• [Что нужно сделать]
[A] Переведите на английский язык это предложение из отрывка для чтения: «Марика была занята глубокомысленной беседой со своими сослуживицами».
[B] Что, согласно отрывку для чтения, Стелла устроила, поднявшись к директору отеля?

• [Отрывок для чтения]
*-*-*
Карапетян Давид
Шрифт:
На глазах у спокойно стоявшего у стойки Володи я с позором шёл ко дну. Несколько растерявшись, я пустил в ход свой самый козырный аргумент:
— Разве вы меня не помните? Я — Карапетян, работал здесь с Кардинале!
— Да, но вы же не Кардинале... — саркастично уточнила она.
Сконфуженно попросив Володю посидеть пока в холле, я побрёл на поиски другой администраторши — красивой замужней эстонки, за которой я безуспешно волочился в период съёмок, снискав комплимент самой Кардинале: «У тебя прекрасный вкус». Марика похорошела ещё больше, но моё появление не вызвало у неё никакого душевного трепета. Грех было жаловаться на скверную память членов трудового коллектива отеля. Нет, меня решительно все узнавали, но узнавали, так сказать, со знаком минус. Марика была занята глубокомысленной беседой со своими сослуживицами. Моё наивное желание пообщаться с ней на правах личного волокиты её отнюдь не воодушевило. Она даже не сочла нужным улыбнуться:
— Вы же видите, я сейчас занята.
Парировать этот убийственный аргумент было нечем: моя карта была бита. Чёрт бы побрал этих чухонок! И Северянина с его эстляндскими восторгами. Ничего себе «оазис в житейской тщете!» Куда уместнее в данный момент звучало бы его более сдержанное резюме: «И впору человечьи лица без человеческой души».
Меня даже в жар бросило: неудобно перед Володей — наобещал, привёз, и такой пассаж. Но Марика была моим последним шансом, и надо было всё-таки попытаться растопить эту груду льда. Но чуть позже. А пока я предложил Володе выпить по чашечке кофе в мини-баре, расположенном в самом холле, пока Марика освободится. Удобно устроившись перед стойкой бара, я взглянул на барменшу и... признал в ней Стеллу.
Успев испытать двойное унижение за неполных полчаса, я решил, что и она будет себя вести «в эстонском стиле», но упустил из виду её происхождение. Поздоровавшись со мной первой, Стелла поинтересовалась целью нашего приезда. Я заметил, как она посмотрела на Высоцкого: конечно же, сразу его узнала. Я уже не сомневался, что она нам поможет и с грустью поведал ей о прохладном приёме, оказанном мне её коллегами. Не мешкая, Стелла поднялась к директору отеля и быстренько устроила нам двухместный номер. Расплатившись за номер и договорившись с нашей неожиданной спасительницей об ужине в любом из выбранных ею ресторанов, мы вышли во двор. Удовлетворённые, мы благодушно прогуливались около отеля, любовались осенними клумбами и вели «литературную беседу».
Почему-то речь сразу же зашла о Маяковском и его поэтической школе. С поразительной самонадеянностью я расправлялся с Поэтом, обвиняя его в «одномерности» и противопоставлял ему Мандельштама и Цветаеву как образцы «многослойности». Володя смущённо пытался парировать мои наскоки, цитируя, в качестве примера поэтической смелости, знаменитые строки:
Упал двенадцатый час,
Как с плахи голова казнённого.
*-*-*
• [Собранные данные]
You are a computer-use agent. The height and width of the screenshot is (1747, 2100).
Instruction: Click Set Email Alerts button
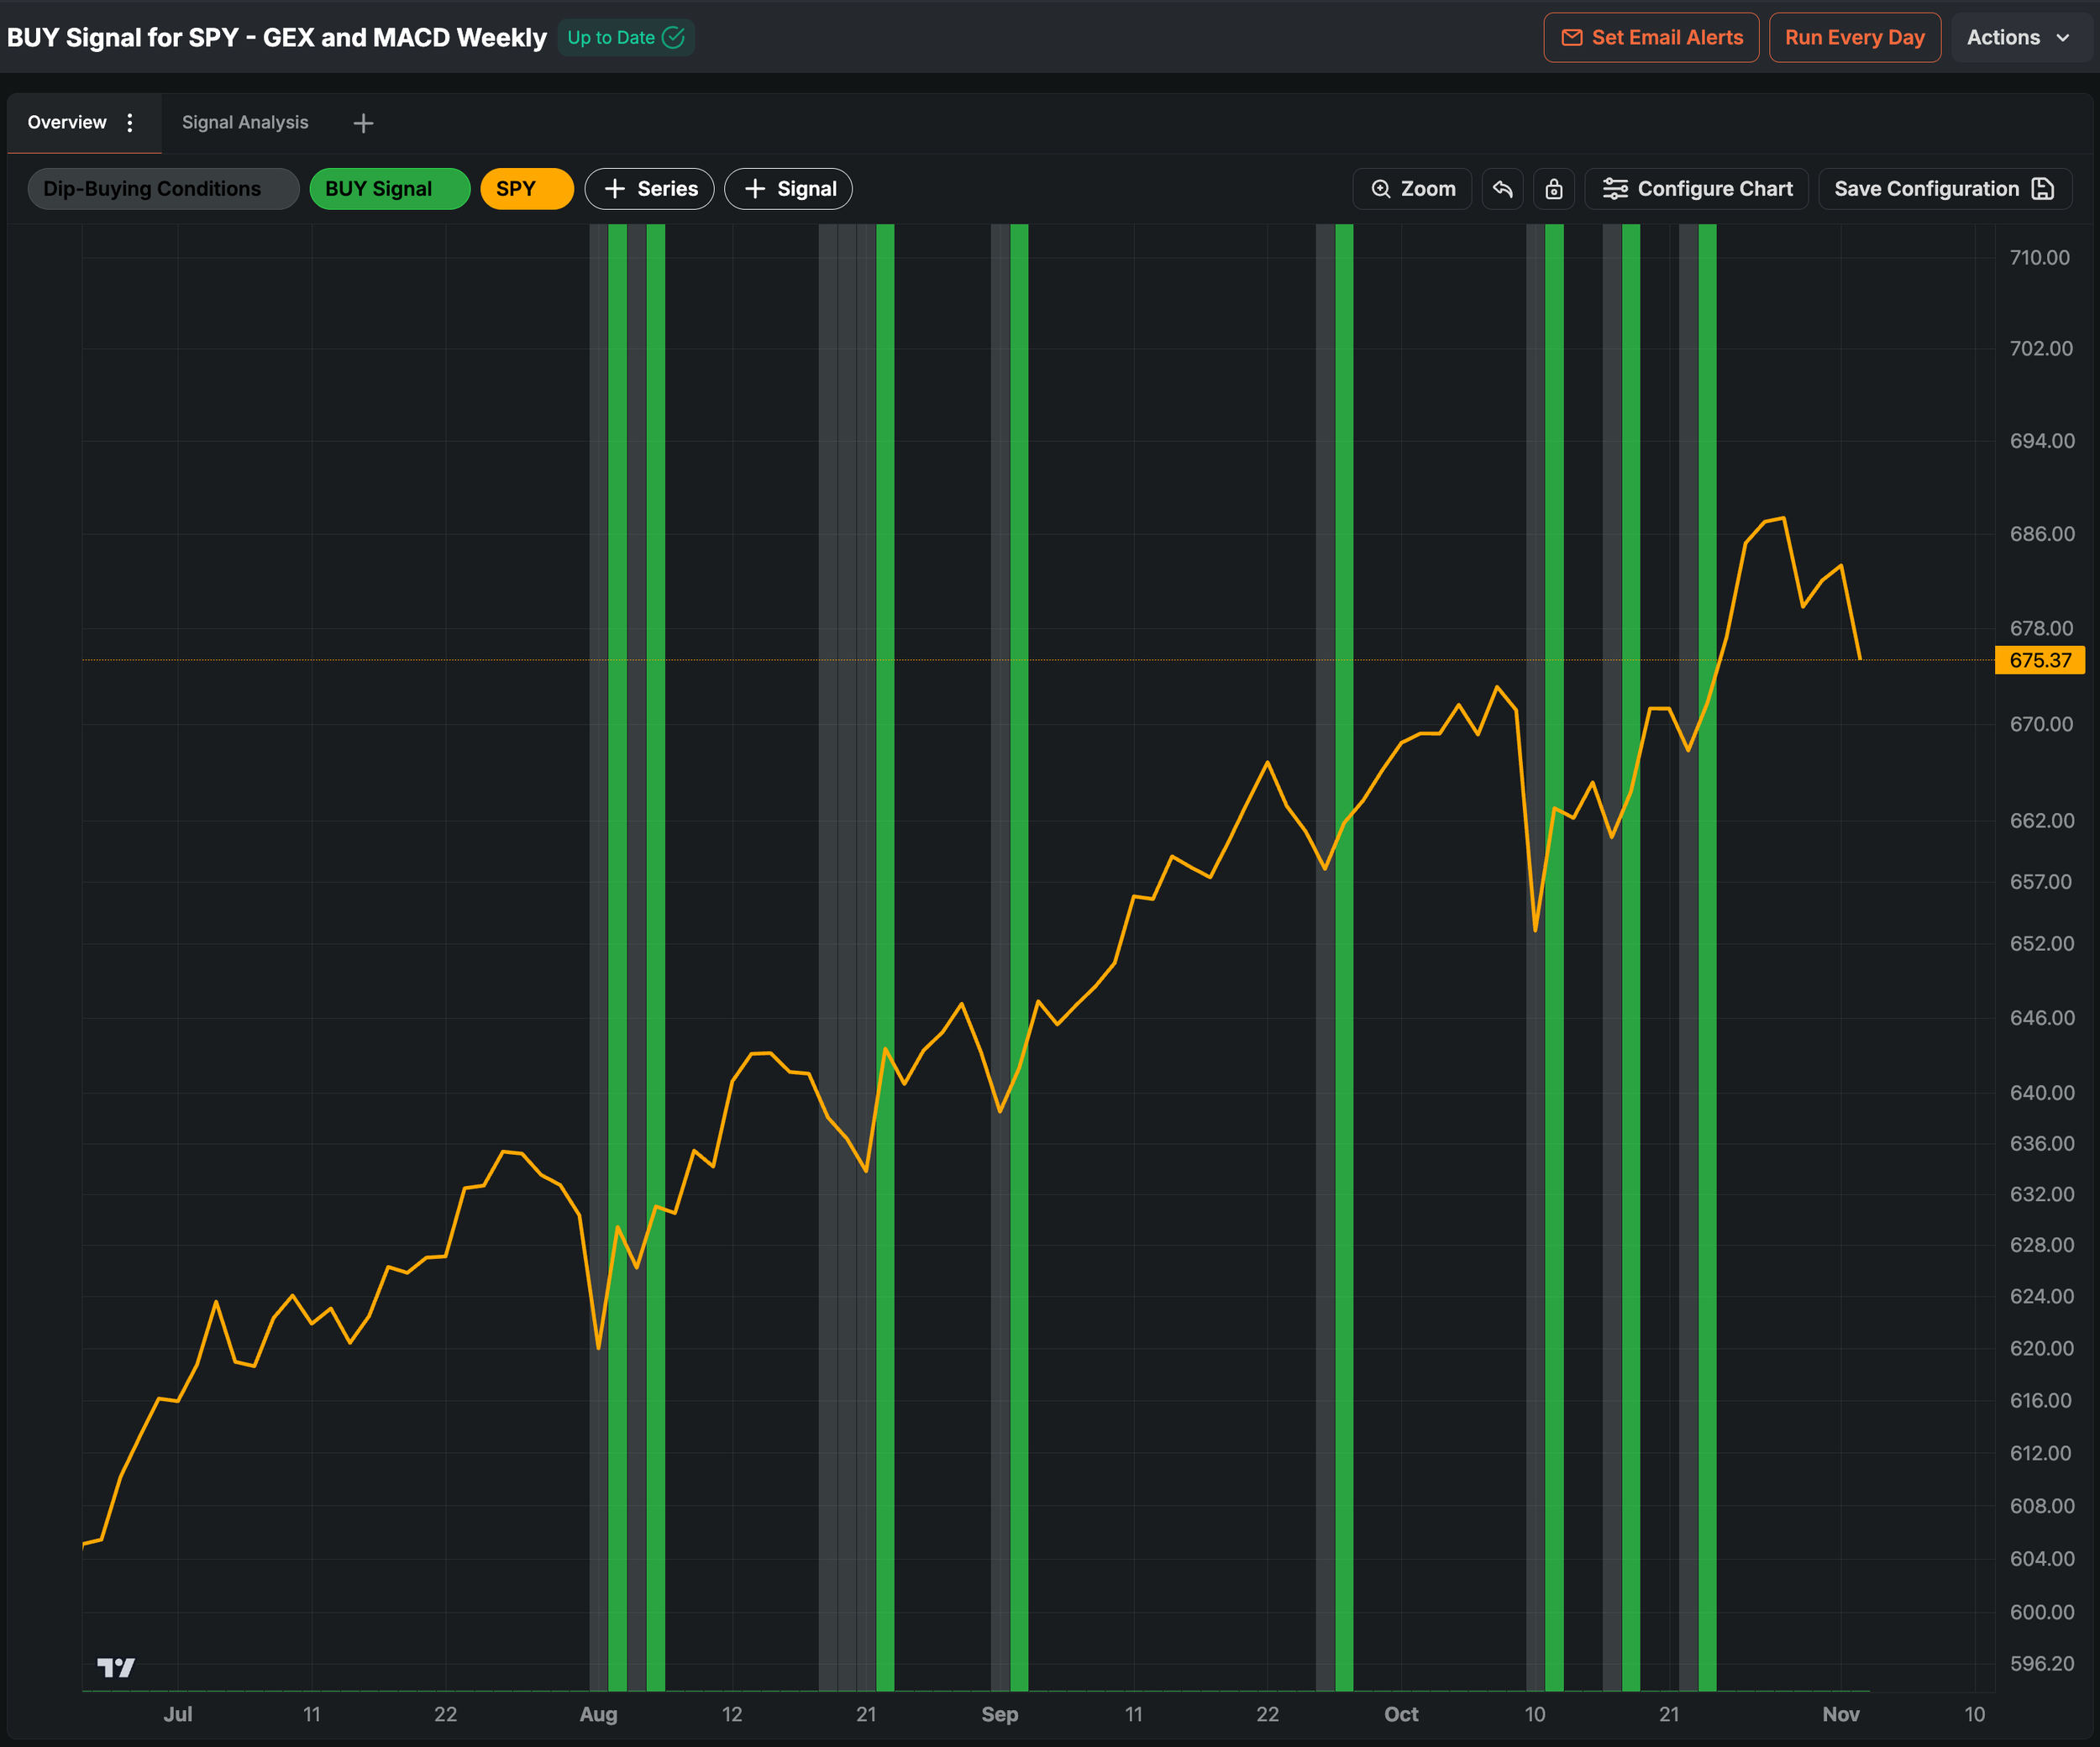(1651, 38)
*-*-*
• [Ответы по заданиям]
[A] Marika was busy with a profound conversation with her coworkers.

[B] Двухместный номер.